Track Objects or Rectangles with a Request Handler

The Vision framework handles tracking requests through a VNSequenceRequestHandler. Whereas the VNImageRequestHandler handles object detection requests on a still image, the VNSequenceRequestHandler handles tracking requests.

Create a tracking request for each rectangle or object you’d like to track. Seed each tracking request with the observation created during nomination.

let request: VNTrackingRequest!
switch type {
case .object:
    request = VNTrackObjectRequest(detectedObjectObservation: inputObservation.value)
case .rectangle:
    guard let rectObservation = inputObservation.value as? VNRectangleObservation else {
        continue
    }
    request = VNTrackRectangleRequest(rectangleObservation: rectObservation)
}
request.trackingLevel = trackingLevel

trackingRequests.append(request)

For each such request, call the sequence request handler’s perform(_:) method, making sure to pass in the video reader’s orientation to ensure upright tracking. This method runs synchronously; use a background queue, such as workQueue in the sample code, so that the main queue isn’t blocked while your requests execute.

try requestHandler.perform(trackingRequests, on: frame, orientation: videoReader.orientation)

By iterating through each selected object or rectangle, creating a tracking request from it, and calling perform on the request handler, Vision follows the object or rectangle over the image sequence and returns results through its results property.

Interpret Tracking Results

Access tracking results through the request’s results property or its completion handler.
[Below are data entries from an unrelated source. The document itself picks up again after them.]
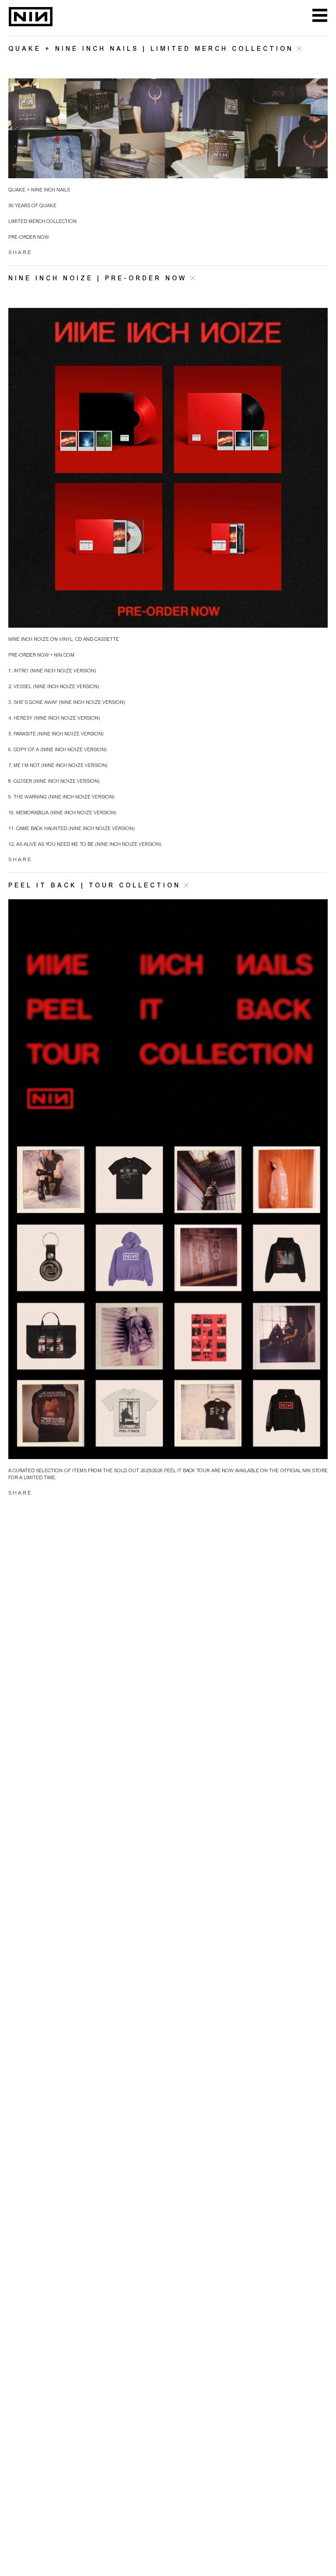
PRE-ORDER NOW (28, 237)
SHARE (20, 252)
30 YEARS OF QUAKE (32, 206)
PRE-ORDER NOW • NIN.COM (41, 655)
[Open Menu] (319, 16)
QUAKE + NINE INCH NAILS (39, 190)
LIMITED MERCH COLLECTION (42, 221)
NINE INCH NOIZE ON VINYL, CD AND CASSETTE (63, 639)
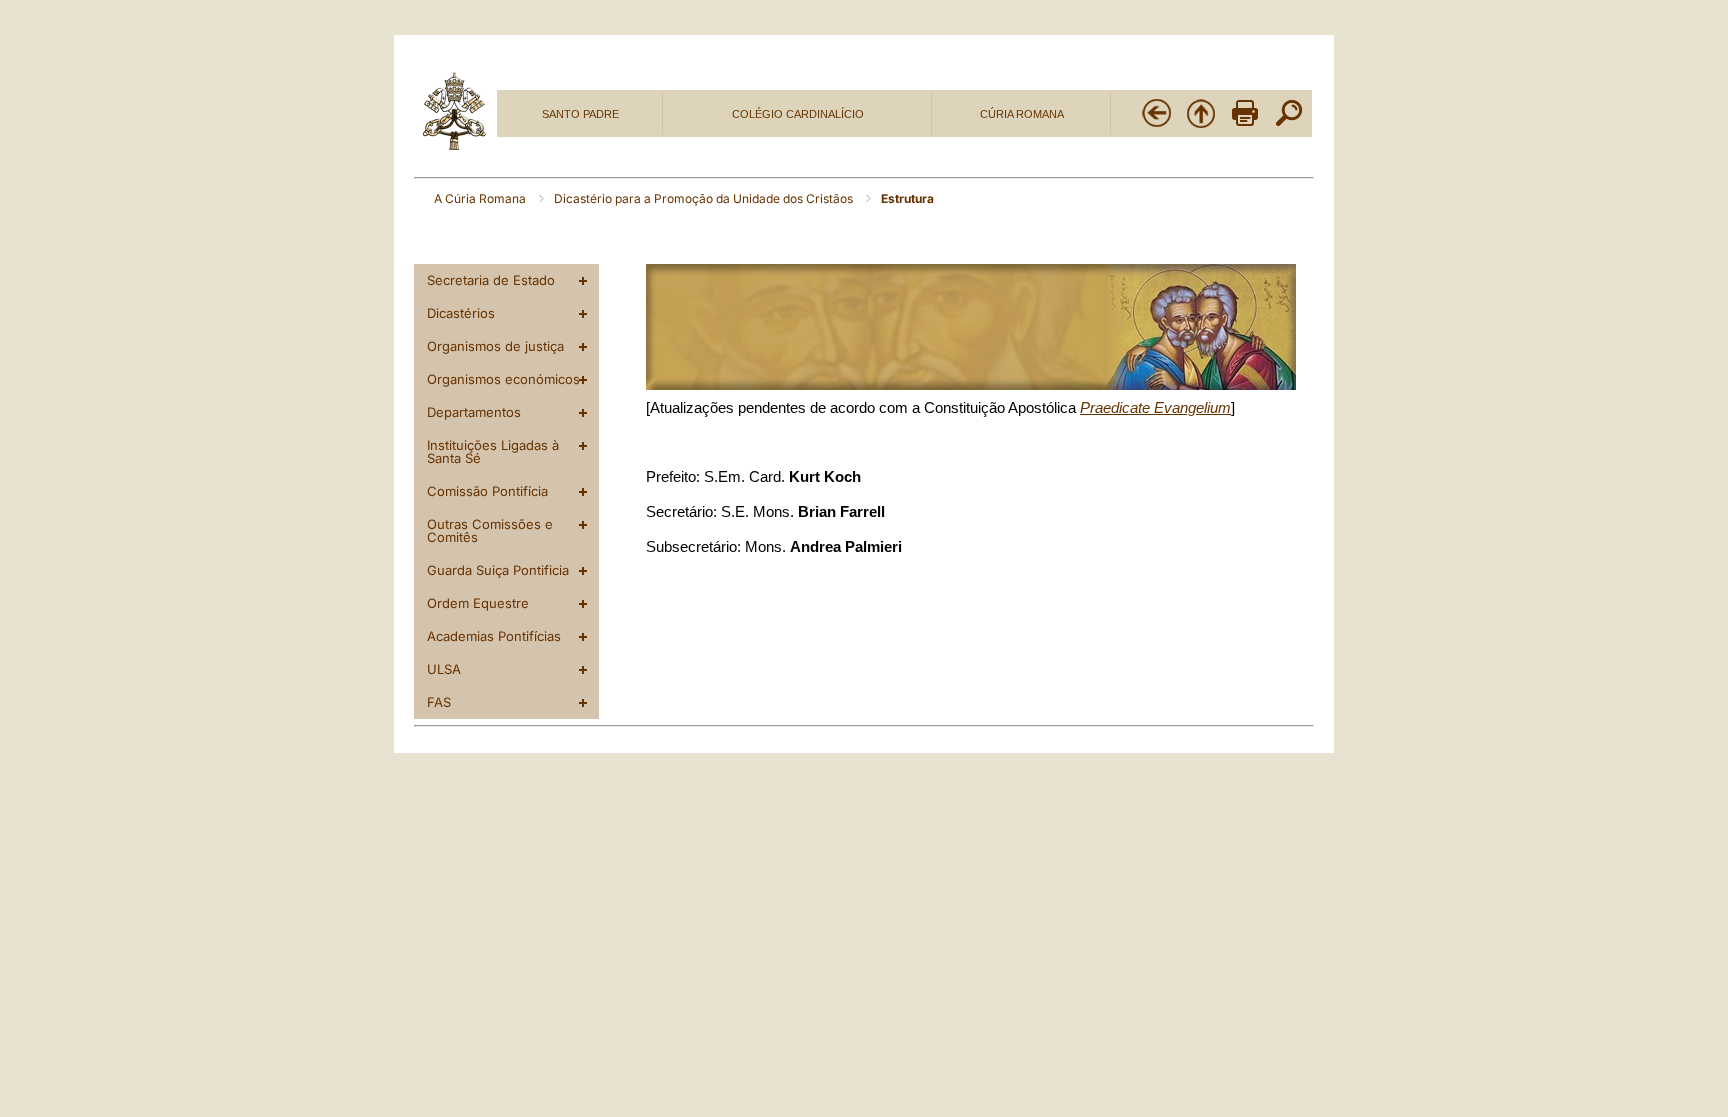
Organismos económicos (503, 379)
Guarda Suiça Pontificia (498, 570)
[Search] (1289, 125)
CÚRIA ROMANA (1022, 114)
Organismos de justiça (495, 346)
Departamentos (474, 412)
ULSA (444, 669)
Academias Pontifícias (494, 636)
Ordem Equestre (478, 603)
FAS (439, 702)
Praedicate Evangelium (1155, 408)
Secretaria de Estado (491, 280)
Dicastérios (461, 313)
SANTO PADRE (580, 114)
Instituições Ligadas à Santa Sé (493, 451)
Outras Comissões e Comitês (490, 530)
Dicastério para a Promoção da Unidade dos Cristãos (705, 198)
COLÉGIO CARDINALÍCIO (798, 114)
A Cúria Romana (481, 198)
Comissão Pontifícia (487, 491)
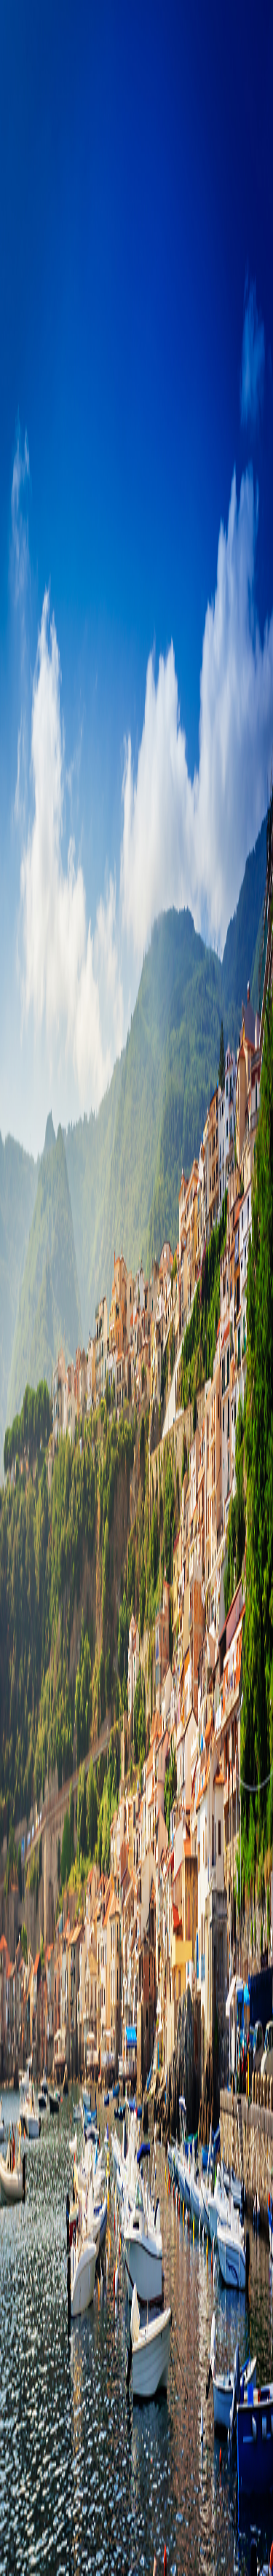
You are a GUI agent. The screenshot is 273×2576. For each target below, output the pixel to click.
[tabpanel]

A single tracking request represents a single tracked object in a one-to-one relationship. If a tracking request succeeds, its results property contains VNDetectedObjectObservation objects describing the tracked object’s new location in the frame.

guard let results = processedRequest.results else {
    continue
}
guard let observation = results.first as? VNDetectedObjectObservation else {
    continue
}
// Assume threshold = 0.5f
let rectStyle: TrackedPolyRectStyle = observation.confidence > 0.5 ? .solid : .dashed
let knownRect = trackedObjects[observation.uuid]!
switch type {
case .object:
    rects.append(TrackedPolyRect(observation: observation, color: knownRect.color, style: rectStyle))
case .rectangle:
    guard let rectObservation = observation as? VNRectangleObservation else {
        break
    }
    rects.append(TrackedPolyRect(observation: rectObservation, color: knownRect.color, style: rectStyle))
}

Use the observation’s boundingBox to determine its location, so you can update your app or UI with the tracked object’s new location. Also use it to seed the next round of tracking.

inputObservations[observation.uuid] = observation

In practice, you should periodically run a new tracking request with an updated set of input observations to capture objects that weren’t present in your initial nomination frame. For instance, you could create a new VNTrackObjectRequest every ten frames.